Start of Block

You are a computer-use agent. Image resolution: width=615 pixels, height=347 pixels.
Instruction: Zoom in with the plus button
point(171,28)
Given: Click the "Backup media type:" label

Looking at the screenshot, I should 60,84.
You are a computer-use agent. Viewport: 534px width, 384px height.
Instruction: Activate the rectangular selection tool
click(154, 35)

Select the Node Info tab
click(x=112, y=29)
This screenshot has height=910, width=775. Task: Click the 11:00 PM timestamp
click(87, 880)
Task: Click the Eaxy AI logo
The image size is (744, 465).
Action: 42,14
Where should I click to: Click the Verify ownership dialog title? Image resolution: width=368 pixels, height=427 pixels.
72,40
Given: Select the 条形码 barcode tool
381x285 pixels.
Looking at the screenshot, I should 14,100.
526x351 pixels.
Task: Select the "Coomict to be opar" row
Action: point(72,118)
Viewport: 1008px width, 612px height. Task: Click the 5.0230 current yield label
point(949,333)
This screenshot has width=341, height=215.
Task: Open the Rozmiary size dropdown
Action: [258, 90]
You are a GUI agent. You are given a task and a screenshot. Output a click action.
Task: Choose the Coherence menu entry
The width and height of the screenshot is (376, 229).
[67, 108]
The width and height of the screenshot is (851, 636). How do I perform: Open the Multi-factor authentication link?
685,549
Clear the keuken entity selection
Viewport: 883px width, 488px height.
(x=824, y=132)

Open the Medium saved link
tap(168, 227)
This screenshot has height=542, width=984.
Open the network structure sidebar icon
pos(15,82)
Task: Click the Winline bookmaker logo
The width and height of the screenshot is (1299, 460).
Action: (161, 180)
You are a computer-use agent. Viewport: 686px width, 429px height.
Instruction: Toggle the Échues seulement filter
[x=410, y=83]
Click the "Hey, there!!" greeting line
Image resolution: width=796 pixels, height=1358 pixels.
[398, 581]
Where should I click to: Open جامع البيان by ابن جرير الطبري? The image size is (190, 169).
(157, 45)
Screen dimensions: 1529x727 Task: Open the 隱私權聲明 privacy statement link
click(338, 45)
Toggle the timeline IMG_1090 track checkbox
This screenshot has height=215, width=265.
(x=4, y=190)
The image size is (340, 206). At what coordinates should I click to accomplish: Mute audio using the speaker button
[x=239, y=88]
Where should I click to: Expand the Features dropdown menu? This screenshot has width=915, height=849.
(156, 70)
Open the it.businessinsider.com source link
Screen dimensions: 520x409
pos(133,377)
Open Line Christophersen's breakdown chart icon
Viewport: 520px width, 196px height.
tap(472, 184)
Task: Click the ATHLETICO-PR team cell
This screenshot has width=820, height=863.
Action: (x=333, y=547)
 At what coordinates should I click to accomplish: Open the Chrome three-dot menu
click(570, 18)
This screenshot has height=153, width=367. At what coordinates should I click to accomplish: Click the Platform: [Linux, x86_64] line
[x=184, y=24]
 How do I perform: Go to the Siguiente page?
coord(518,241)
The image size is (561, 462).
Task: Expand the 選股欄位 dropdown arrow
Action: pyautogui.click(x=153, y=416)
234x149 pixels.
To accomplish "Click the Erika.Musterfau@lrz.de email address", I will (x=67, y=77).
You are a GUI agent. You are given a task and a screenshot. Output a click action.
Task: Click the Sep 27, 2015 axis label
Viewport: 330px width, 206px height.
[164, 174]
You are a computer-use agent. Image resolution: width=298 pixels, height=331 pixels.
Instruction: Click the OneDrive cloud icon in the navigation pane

End of Block

▶ **REQUIRED WORK**: Could you output every record above exactly as written?

▶ **ANSWER SPACE**:
You are a computer-use agent. Image resolution: width=615 pixels, height=347 pixels.
Instruction: Zoom in with the plus button
point(171,28)
Given: Click the "Backup media type:" label

Looking at the screenshot, I should 60,84.
You are a computer-use agent. Viewport: 534px width, 384px height.
Instruction: Activate the rectangular selection tool
click(154, 35)

Select the Node Info tab
click(x=112, y=29)
This screenshot has height=910, width=775. Task: Click the 11:00 PM timestamp
click(87, 880)
Task: Click the Eaxy AI logo
The image size is (744, 465).
Action: 42,14
Where should I click to: Click the Verify ownership dialog title? Image resolution: width=368 pixels, height=427 pixels.
72,40
Given: Select the 条形码 barcode tool
381x285 pixels.
Looking at the screenshot, I should 14,100.
526x351 pixels.
Task: Select the "Coomict to be opar" row
Action: point(72,118)
Viewport: 1008px width, 612px height. Task: Click the 5.0230 current yield label
point(949,333)
This screenshot has width=341, height=215.
Task: Open the Rozmiary size dropdown
Action: [258, 90]
You are a GUI agent. You are given a task and a screenshot. Output a click action.
Task: Choose the Coherence menu entry
The width and height of the screenshot is (376, 229).
[67, 108]
The width and height of the screenshot is (851, 636). How do I perform: Open the Multi-factor authentication link?
685,549
Clear the keuken entity selection
Viewport: 883px width, 488px height.
(x=824, y=132)

Open the Medium saved link
tap(168, 227)
This screenshot has height=542, width=984.
Open the network structure sidebar icon
pos(15,82)
Task: Click the Winline bookmaker logo
The width and height of the screenshot is (1299, 460).
Action: (161, 180)
You are a computer-use agent. Viewport: 686px width, 429px height.
Instruction: Toggle the Échues seulement filter
[x=410, y=83]
Click the "Hey, there!!" greeting line
Image resolution: width=796 pixels, height=1358 pixels.
[398, 581]
Where should I click to: Open جامع البيان by ابن جرير الطبري? The image size is (190, 169).
(157, 45)
Screen dimensions: 1529x727 Task: Open the 隱私權聲明 privacy statement link
click(338, 45)
Toggle the timeline IMG_1090 track checkbox
This screenshot has height=215, width=265.
(x=4, y=190)
The image size is (340, 206). At what coordinates should I click to accomplish: Mute audio using the speaker button
[x=239, y=88]
Where should I click to: Expand the Features dropdown menu? This screenshot has width=915, height=849.
(156, 70)
Open the it.businessinsider.com source link
Screen dimensions: 520x409
pos(133,377)
Open Line Christophersen's breakdown chart icon
Viewport: 520px width, 196px height.
tap(472, 184)
Task: Click the ATHLETICO-PR team cell
This screenshot has width=820, height=863.
Action: (x=333, y=547)
 At what coordinates should I click to accomplish: Open the Chrome three-dot menu
click(570, 18)
This screenshot has height=153, width=367. At what coordinates should I click to accomplish: Click the Platform: [Linux, x86_64] line
[x=184, y=24]
 How do I perform: Go to the Siguiente page?
coord(518,241)
The image size is (561, 462).
Task: Expand the 選股欄位 dropdown arrow
Action: pyautogui.click(x=153, y=416)
234x149 pixels.
To accomplish "Click the Erika.Musterfau@lrz.de email address", I will (x=67, y=77).
You are a GUI agent. You are given a task and a screenshot. Output a click action.
Task: Click the Sep 27, 2015 axis label
Viewport: 330px width, 206px height.
[164, 174]
You are a computer-use agent. Image resolution: width=298 pixels, height=331 pixels.
Instruction: Click the OneDrive cloud icon in the navigation pane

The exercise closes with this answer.